Al Pacino got the sole Oscar nomination for the group, not undeservedly but more than likely having more to do with Scent of a Woman being released the same year, but it’s Jack Lemmon that lasts the longest in the mind. Hell, the best extended scene of consummate acting is a two-hander where they try to pull one over on Pryce. They develop a lived-in back-and-forth that is engaging to watch as they pick up subtle cues from each and deliver non-verbal tics like a quarterback giving away play ideas to his teammates. It’s a duet for the ages between two titans.
Lemmon already blessed us with a wide-range of memorable performances in classics like Some Like It Hot, The Apartment, The Odd Couple, and The China Syndrome. But he tops all of them here. He seems like he might breakdown in desperation and neurosis at any second, but he just keeps moving forward. His anxiety is palpable as he twists and turns to try and get one over on his colleagues. Survivalist instincts is pumping throughout his veins at all times, and a scene where he hopelessly tries to convince a man to buy real estate is a knockout of his persistence meetings an immovable object. It’s a late career masterpiece from one of America’s finest actors, one that makes us think we may have taken his mastery of the craft for granted during his lifetime.

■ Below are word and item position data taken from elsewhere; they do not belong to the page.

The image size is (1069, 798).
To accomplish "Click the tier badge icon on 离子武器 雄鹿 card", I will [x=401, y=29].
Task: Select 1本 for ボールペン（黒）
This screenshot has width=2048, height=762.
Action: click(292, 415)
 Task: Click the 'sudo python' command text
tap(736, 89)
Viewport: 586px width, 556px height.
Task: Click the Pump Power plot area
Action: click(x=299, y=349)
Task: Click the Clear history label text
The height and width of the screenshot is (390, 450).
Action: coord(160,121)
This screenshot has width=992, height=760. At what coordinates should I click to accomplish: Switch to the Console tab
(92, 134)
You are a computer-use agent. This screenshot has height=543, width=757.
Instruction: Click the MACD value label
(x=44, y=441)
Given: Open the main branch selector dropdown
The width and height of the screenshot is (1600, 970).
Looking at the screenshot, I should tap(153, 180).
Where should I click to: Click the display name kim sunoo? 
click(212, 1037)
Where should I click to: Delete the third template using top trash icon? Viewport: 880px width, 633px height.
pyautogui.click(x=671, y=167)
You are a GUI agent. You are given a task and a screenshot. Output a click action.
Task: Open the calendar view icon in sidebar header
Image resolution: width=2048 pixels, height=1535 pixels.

This thread of anxiety and desperate is felt throughout Glengarry Glen Ross as these men work in a dead-end office chasing leads that a more pipe-dreams than anything else. They get through the day by hurling insults at each other with such imaginative and promiscuous vocabulary that it also takes on the form of musical theater. It’s an amazing feat and a credit to the synthesis of writer, director, material, and actors that we end up caring about any of these despicable characters. Even the pessimistic ending here would make the downers in other films blush for just how sour a note we leave on, but there’s no other imaginable way for the story to end. No with the world of trapped animals clawing at each other for survival that we’ve just spent two hours with.